Leadership in The Sacred Harp Community
Sacred Harp scholars Buell Cobb and John Bealle, cited below, describe a Sacred Harp career containing several major accomplishments. McGraw helped stem the decline of Sacred Harp singing on its original home territory by offering a great number of singing schools, a practice he continues. He modernized the nonprofit company that publishes the "Denson" edition of the book, the Sacred Harp Publishing Company, and presided over the committees that created both the 1971 version and the current 1991 version of this edition (he was also a member of the 1960 committee). He led the Sacred Harp Publishing Company into the business of creating recordings of Sacred Harp music, made by groups of experienced singers and serving to this day as a valuable source of information on traditional singing practice. McGraw also made many gestures of friendship to newcomer singers, including those outside the South, and can be considered one of the factors responsible for the extensive geographic spread of Sacred Harp singing in recent decades.
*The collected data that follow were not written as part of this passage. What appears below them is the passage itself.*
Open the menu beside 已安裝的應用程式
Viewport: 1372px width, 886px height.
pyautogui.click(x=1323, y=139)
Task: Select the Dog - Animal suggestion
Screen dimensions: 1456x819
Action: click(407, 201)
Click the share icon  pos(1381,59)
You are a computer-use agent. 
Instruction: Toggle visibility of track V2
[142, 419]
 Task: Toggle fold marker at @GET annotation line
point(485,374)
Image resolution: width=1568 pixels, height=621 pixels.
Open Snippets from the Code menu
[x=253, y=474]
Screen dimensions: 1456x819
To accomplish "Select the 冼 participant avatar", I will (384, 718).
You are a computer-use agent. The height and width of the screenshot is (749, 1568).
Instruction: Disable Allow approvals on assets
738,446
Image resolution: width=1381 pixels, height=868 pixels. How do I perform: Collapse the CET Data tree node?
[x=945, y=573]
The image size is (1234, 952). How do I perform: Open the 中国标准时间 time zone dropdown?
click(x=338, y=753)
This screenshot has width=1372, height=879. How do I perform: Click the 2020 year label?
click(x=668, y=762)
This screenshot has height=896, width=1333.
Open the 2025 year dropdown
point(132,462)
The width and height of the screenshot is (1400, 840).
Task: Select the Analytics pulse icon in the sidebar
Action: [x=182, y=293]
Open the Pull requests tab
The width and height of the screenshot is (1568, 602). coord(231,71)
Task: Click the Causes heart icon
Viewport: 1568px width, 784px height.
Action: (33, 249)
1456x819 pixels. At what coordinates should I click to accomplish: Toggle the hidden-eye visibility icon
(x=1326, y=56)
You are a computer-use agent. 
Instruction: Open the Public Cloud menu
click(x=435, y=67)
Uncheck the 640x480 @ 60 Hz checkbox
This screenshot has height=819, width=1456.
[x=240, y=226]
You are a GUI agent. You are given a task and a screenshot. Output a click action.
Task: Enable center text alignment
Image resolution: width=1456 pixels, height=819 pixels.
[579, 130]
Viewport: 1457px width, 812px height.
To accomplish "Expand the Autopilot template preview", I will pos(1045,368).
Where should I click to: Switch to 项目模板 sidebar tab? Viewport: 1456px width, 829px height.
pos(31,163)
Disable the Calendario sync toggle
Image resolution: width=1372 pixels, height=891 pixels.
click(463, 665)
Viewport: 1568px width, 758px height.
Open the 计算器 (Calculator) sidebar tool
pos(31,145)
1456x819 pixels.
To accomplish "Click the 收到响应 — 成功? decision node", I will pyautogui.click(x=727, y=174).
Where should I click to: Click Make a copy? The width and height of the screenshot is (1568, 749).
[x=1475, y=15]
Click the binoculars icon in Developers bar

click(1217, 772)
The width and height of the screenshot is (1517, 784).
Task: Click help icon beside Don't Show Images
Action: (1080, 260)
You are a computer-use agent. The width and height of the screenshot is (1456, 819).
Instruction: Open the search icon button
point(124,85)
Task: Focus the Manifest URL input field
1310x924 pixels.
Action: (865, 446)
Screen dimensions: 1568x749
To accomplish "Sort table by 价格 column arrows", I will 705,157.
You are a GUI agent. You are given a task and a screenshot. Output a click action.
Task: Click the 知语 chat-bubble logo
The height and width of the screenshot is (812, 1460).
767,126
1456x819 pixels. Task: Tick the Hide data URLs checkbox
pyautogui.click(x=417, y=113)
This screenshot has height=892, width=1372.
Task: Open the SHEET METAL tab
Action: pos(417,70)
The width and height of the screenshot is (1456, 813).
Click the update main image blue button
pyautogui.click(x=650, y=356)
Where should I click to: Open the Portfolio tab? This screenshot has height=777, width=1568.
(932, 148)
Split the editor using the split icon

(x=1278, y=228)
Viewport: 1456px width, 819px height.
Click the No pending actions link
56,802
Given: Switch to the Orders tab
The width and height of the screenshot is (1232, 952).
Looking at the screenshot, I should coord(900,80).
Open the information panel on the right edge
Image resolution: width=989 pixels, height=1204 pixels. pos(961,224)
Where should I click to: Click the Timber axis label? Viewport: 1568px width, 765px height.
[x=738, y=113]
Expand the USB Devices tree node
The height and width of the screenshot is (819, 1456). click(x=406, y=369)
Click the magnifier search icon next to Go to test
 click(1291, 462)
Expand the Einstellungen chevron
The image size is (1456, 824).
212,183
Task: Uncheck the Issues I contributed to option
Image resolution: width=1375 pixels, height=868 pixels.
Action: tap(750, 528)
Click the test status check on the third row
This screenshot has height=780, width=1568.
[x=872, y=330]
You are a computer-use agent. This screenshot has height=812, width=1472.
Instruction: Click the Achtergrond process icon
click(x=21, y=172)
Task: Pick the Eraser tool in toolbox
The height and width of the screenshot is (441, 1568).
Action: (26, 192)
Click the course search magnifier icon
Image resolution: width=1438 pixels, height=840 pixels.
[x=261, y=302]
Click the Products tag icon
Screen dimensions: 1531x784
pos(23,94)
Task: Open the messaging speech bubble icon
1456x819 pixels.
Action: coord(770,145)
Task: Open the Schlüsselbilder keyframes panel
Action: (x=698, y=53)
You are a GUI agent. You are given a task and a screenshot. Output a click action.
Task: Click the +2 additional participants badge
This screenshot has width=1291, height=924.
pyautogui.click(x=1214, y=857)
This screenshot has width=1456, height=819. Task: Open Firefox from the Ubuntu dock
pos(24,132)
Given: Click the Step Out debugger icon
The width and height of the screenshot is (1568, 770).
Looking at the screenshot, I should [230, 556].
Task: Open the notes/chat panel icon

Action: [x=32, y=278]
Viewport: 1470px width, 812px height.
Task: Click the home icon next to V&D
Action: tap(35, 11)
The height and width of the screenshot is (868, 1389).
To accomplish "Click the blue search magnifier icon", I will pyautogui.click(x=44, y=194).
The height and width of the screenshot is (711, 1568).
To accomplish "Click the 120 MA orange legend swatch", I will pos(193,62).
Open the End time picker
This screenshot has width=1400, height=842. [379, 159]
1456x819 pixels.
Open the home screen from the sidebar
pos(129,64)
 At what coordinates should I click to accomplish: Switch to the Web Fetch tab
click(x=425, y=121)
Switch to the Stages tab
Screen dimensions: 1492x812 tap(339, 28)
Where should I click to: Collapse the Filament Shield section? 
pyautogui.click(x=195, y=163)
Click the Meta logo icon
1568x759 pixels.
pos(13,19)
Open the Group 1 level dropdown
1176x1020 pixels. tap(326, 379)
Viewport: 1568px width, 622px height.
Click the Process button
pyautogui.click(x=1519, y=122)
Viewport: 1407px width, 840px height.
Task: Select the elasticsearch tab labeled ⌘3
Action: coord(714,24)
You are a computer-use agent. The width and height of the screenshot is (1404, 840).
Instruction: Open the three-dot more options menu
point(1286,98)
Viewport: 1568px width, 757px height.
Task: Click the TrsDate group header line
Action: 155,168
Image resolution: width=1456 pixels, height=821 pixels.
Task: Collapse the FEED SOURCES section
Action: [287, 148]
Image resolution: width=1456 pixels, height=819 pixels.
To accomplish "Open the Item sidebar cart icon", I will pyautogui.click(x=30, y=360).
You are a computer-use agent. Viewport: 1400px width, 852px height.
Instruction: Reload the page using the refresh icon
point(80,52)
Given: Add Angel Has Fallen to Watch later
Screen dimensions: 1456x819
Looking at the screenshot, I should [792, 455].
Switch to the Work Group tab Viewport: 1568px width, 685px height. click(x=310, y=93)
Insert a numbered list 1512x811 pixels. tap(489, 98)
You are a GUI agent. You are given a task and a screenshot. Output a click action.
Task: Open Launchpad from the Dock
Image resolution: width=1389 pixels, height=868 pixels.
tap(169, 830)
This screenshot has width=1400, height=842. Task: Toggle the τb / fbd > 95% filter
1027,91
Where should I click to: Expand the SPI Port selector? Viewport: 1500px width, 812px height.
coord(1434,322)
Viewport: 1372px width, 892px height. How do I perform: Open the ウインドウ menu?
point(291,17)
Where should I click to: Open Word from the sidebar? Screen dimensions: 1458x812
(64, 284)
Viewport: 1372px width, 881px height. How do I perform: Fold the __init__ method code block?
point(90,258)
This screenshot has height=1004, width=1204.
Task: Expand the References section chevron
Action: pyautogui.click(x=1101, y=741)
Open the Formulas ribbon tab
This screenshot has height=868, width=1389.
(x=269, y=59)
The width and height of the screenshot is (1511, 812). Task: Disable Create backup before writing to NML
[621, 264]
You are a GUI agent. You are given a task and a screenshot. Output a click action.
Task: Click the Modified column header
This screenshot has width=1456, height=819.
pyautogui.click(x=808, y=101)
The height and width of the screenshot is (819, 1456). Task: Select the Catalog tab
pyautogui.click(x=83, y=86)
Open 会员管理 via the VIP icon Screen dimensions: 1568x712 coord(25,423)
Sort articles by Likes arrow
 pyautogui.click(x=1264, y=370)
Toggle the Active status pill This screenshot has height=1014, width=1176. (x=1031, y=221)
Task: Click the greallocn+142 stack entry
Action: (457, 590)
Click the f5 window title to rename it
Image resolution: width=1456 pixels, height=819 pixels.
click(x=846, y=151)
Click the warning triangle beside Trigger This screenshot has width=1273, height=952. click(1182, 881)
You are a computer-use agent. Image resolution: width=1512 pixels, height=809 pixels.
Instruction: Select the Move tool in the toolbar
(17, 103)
Bealle notes that during the mid to late 1970s, McGraw repeatedly urged newcomer singers to adopt the traditional forms of the Southern singing convention, including the hollow square seating arrangement, rotating leading of songs, singing of the note names before the stanzas, dinner on the grounds, and public prayer. McGraw's efforts were successful, and with time Sacred Harp singing outside the South evolved from a kind of artificially-cultivated folk music performance into a more natural and spontaneous experience, in which procedure and performance practice are determined by well-established custom.